Added initial nextflow scripts for gene-oracle and KINC

bentsherman · bentsherman · commit f9e69c0a054f · 2018-12-18T17:47:55.000-05:00
diff --git a/.gitignore b/.gitignore
@@ -1 +1,2 @@
+.nextflow*
 *.yaml
diff --git a/KINC/Dockerfile b/KINC/Dockerfile
@@ -30,7 +30,7 @@ ENV PATH   "$QTDIR/bin:$PATH"
 RUN cd /opt \
 	&& git clone https://github.com/SystemsGenetics/ACE.git \
 	&& cd ACE/build \
-	&& git checkout develop \
+	&& git checkout v3.0.2 \
 	&& qmake ../src/ACE.pro PREFIX=/opt/ace \
 	&& make -j 20 \
 	&& make qmake_all \
@@ -46,7 +46,7 @@ ENV LD_LIBRARY_PATH     "$ACEDIR/lib:$LD_LIBRARY_PATH"
 RUN cd /opt \
 	&& git clone https://github.com/SystemsGenetics/KINC.git \
 	&& cd KINC/build \
-	&& git checkout develop \
+	&& git checkout v3.2.2 \
 	&& qmake ../src/KINC.pro PREFIX=/opt/kinc \
 	&& make -j 20 \
 	&& make qmake_all \
diff --git a/KINC/main.nf b/KINC/main.nf
@@ -0,0 +1,151 @@
+#!/usr/bin/env nextflow
+
+
+
+/**
+ * The import_emx process converts a plain-text expression matrix into
+ * a KINC data object.
+ */
+process import_emx {
+	publishDir params.output_dir
+
+	output:
+		file("*.emx") into EMX_FILE
+
+	script:
+		"""
+		EMX_FILE="\$(basename ${params.dataset} .txt).emx"
+
+		kinc settings set opencl 0:0  || echo
+		kinc settings set threads 4   || echo
+		kinc settings set logging off || echo
+
+		kinc run import-emx \
+			--input ${params.dataset} \
+			--output \$EMX_FILE
+		"""
+}
+
+
+
+/**
+ * The similarity process performs a single chunk of KINC similarity.
+ */
+process similarity {
+	tag { index }
+
+	input:
+		file(emx_file) from EMX_FILE
+		val(index) from Channel.from( 0 .. params.chunks-1 )
+
+	output:
+		set val(emx_file.name), file("*.abd") into SIMILARITY_CHUNKS
+
+	script:
+		"""
+		kinc chunkrun ${index} ${params.chunks} similarity \
+			--input ${emx_file} \
+			--clusmethod ${params.clus_method} \
+			--corrmethod ${params.corr_method}
+		"""
+}
+
+
+
+/**
+ * Merge output chunks from similarity into a list.
+ */
+GROUPED_CHUNKS = SIMILARITY_CHUNKS.groupTuple()
+
+
+
+/**
+ * The merge process takes the output chunks from similarity
+ * and merges them into the final output files.
+ */
+process merge {
+	publishDir params.output_dir
+
+	input:
+		file(emx_file) from EMX_FILE
+		set val(emx_name), file(chunks) from GROUPED_CHUNKS
+
+	output:
+		file("*.ccm") into CCM_FILE
+		file("*.cmx") into CMX_FILE
+
+	script:
+		"""
+		CCM_FILE="\$(basename ${params.dataset} .txt).ccm"
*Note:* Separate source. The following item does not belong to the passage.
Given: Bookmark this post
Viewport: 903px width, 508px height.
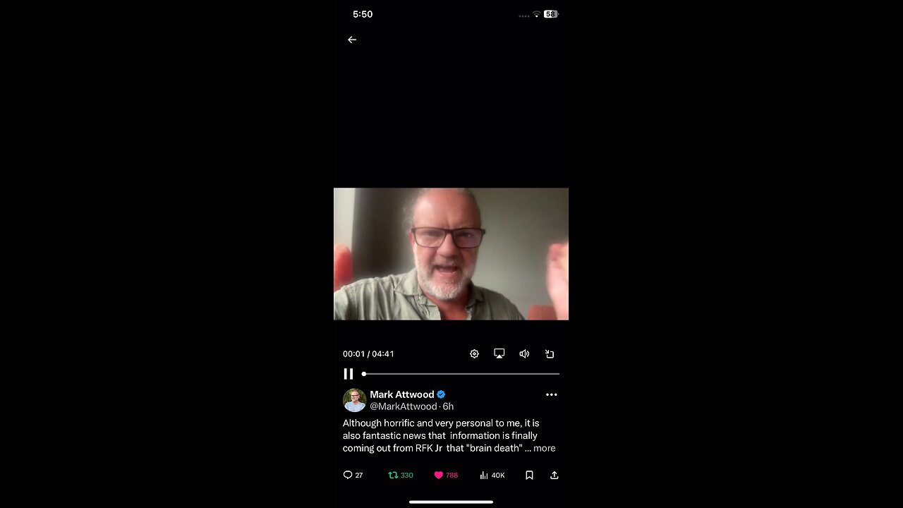Looking at the screenshot, I should coord(529,475).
+		CMX_FILE="\$(basename ${params.dataset} .txt).cmx"
+
+		kinc merge ${params.chunks} similarity \
+			--input ${emx_file} \
+			--ccm \$CCM_FILE \
+			--cmx \$CMX_FILE
+		"""
+}
+
+
+
+/**
+ * Copy CMX file into all processes that use it.
+ */
+CMX_FILE.into { CMX_FILE_THRESHOLD; CMX_FILE_EXTRACT }
+
+
+
+/**
+ * The threshold process takes the correlation matrix from similarity
+ * and attempts to find a suitable correlation threshold.
+ */
+process threshold {
+	publishDir params.output_dir
+
+	input:
+		file(cmx_file) from CMX_FILE_THRESHOLD
+
+	output:
+		file("*-threshold.log") into THRESHOLD_LOG
+
+	script:
+		"""
+		LOG_FILE="\$(basename ${params.dataset} .txt)-threshold.log"
+
+		kinc run rmt \
+			--input ${cmx_file} \
+			--log \$LOG_FILE
+		"""
+}
+
+
+
+/**
+ * The extract process takes the correlation matrix from similarity
+ * and attempts to find a suitable correlation threshold.
+ */
+process extract {
+	publishDir params.output_dir
+
+	input:
+		file(emx_file) from EMX_FILE
+		file(ccm_file) from CCM_FILE
+		file(cmx_file) from CMX_FILE_EXTRACT
+		file(log_file) from THRESHOLD_LOG
+
+	output:
+		file("*-net.txt")
+
+	script:
+		"""
+		NET_FILE="\$(basename ${params.dataset} .txt)-net.txt"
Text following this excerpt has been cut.